My biggest influence? Tori Amos.
Growing up as a good Catholic girl in the Alabama, I spent most of my time listening to other people tell me what “good” meant. It meant quiet. It meant soft. It meant that language was the place where you learned to be sweet, that the piano was the place where you learned to play “Amazing Grace.” It meant crossing your legs at the ankle. It meant magnolias and talcum powder and linen. It meant being demure and definitively straight. It meant twin sets and seed pearls and yes m’am and yes sir. It meant exactly what I could not, no matter how hard I tried, seem to be. And then came Tori Amos, playing the hell out of those low, dark notes at the far end of the piano that thrummed within me, electric and dirt-real and deep as any of the thousand secrets I’d tried to keep down so I could prove to the world I’d been brought up right.

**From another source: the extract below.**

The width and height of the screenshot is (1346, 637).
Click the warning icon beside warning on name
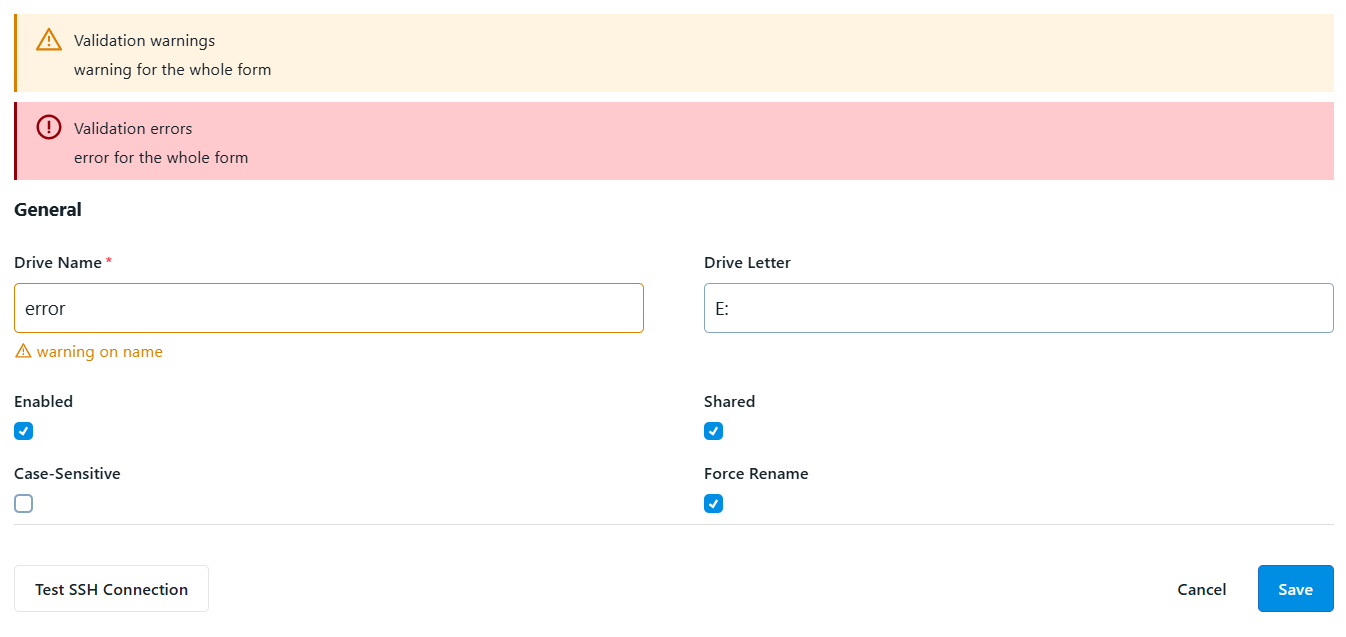[x=21, y=351]
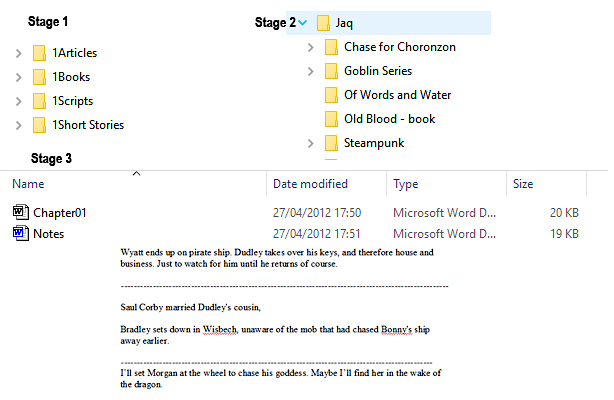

When Boys for Pele came out, I was fifteen and brim-filled with anger and with the desire to be who I was instead of who I was told to be. The first time I listened to the CD, I was shocked and raw and bewildered and exhilarated and, most of all, irrevocably changed. In Amos’ music, I found the flipside of Southern womanhood, the Goddess of IDGAF who not only allowed herself to be open and angry and powerful but who proved that being a woman who’s open about anger is itself powerful. In her lyrics, I found the inexhaustible possibilities of language, which, I learned, didn’t have to be soft or easy or even entirely translatable. It just had to be real, authentic, individual — another kind of power.
There’s a moment at the end of “In the Springtime of His Voodoo” that sticks with me every time I stick my own words to the page. The song’s refrain — “he was going to show me spring” — shows a woman who looks to a man for guidance. The verses, however, invert and destroy that ideal by showing a woman who’s more than willing to go out and go after anything and everything she wants, ideals be damned. The song rises and rises until, finally, Amos sings out so hard that her voice breaks: “I need some voodoo on these prunes.” In that moment, language and meaning meld; she takes ownership of herself and her magic and doesn’t give a damn what those old prunes say in their etiquette books. When I’m writing at my best — especially about the South — I’m writing in that spot, perched with Tori on her piano bench, reaching for the notes I most need to sing and howling them out to glory. I’m reaching for the place inside of myself that I found through the map her music gave me, the place where I find the power to decide exactly what is good for myself.